Considéré par les musulmans comme unique et inimitable, le livre saint de l'islam n'a pas cessé, depuis quatorze siècles, de nourrir la vie de centaines de millions de croyants. Or voici une nouvelle version française du texte coranique: 600 pages des versets avec leurs variantes, non pas dans l’ordre canonique, mais chronologique de leur révélation. Elle est l'œuvre

de l'universitaire suisse d'origine palestinienne Sami Aldeeb Abu-Sahlieh responsable du droit musulman et arabe à l'Institut suisse de droit comparé, à Lausanne, matière qu'il enseigne également aux Facultés de droit d'Aix-en-Provence et de Palerme. La version est le fruit d'une approche comparative de 20 traductions françaises. Les notes en bas de pages donnent plusieurs autres traductions en indiquant qui a traduit. Sami Aldeeb, dont la langue du Coran est la langue maternelle, puisque la langue arabe classique a pour matrice le livre saint de l'islam, a travaillé ne nombreuses années à cette œuvre gigantesque : le Coran chronologique avec toutes ses variantes. Les chapitres de la période mecquoise de Mahomet, au nombre de 86, sont plus courts et plus poétiques que ceux de la période médinoise. Ces derniers, au nombre de 28, ont un caractère législatif et normatif. L'édition est aussi la première à indiquer les versets abrogés et les abrogeants. Le droit musulman prévoit en effet l'abrogation de certains versets et prescriptions du Coran sur la base d'indications postérieures. Un grand travail a été réalisé pour faciliter la lecture du texte et indiquer que tel verset appartient à une autre époque. Ainsi, l'usage général veut que les versets révélés tardivement abrogent ceux qui les précèdent. Il en est ainsi, soutient l'auteur, du verset du sabre, qui préconise le meurtre des ennemis. Il abrogerait selon certains

savants entre 124 et 140 versets tolérants, dont le célèbre «pas de contrainte en religion». Mais, Sami Aldeeb ne manque pas d'ajouter que «l'abrogation continue à soulever aujourd'hui de nombreuses controverses, et il n'y a pas d'accord à ce sujet entre les auteurs musulmans».

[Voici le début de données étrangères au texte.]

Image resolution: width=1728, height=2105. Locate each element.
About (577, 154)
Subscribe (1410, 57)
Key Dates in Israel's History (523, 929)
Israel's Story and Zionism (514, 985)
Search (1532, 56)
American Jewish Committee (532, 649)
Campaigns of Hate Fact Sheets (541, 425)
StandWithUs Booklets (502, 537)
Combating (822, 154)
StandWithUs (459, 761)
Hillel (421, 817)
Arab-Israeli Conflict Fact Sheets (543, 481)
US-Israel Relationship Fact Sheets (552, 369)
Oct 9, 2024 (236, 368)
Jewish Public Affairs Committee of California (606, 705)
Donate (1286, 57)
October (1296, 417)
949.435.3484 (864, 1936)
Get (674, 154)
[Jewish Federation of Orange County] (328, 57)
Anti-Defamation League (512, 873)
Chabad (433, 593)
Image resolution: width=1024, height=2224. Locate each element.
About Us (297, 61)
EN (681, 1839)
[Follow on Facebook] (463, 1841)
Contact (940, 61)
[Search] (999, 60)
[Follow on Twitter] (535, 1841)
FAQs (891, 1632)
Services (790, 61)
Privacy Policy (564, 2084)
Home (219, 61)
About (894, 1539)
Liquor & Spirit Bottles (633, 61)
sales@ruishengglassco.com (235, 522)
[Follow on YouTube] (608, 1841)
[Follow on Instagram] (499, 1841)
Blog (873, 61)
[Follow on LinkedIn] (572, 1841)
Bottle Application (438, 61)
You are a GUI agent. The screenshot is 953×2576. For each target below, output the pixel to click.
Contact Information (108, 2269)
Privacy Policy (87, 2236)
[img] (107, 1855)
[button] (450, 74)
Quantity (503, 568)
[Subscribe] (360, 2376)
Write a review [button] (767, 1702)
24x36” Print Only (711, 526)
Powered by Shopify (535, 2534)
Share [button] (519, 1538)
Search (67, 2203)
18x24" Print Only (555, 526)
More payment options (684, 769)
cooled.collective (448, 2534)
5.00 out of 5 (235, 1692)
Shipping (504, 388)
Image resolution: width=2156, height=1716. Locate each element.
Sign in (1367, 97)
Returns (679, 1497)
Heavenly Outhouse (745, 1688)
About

Enfin, ce qui démontre bien le cousinage des trois grandes religions monothéistes, les versets font l'objet de renvoi aux références juives et chrétiennes du texte favorisant la recherche exégétique. Ainsi, le Coran de Sami Aldeeb propose une nouvelle traduction du célèbre verset qui intime aux femmes l'ordre de porter un voile: «Dis aux croyantes de baisser leurs regards, de garder leur sexe, de ne faire apparaître de leur ornement que ce qui est apparent et de rabattre leurs voiles sur leurs fentes.» «Fente» est ici un synonyme de «sexe» selon le chercheur. Le terme arabe «juyub» est utilisé dans une variante d'un verset du Coran «dans le sens de la fente du corps de la femme», précise la note qui accompagne la traduction. D'autres traductions du Coran proposent poitrine, échancrures, gorges, seins. La mise en page, faite entièrement par Sami Aldeeb lui-même est en rouge et noir. Les annotations et les appels de note sont en rouge. Bien évidemment, une table des matières indique les chapitres par ordre normal.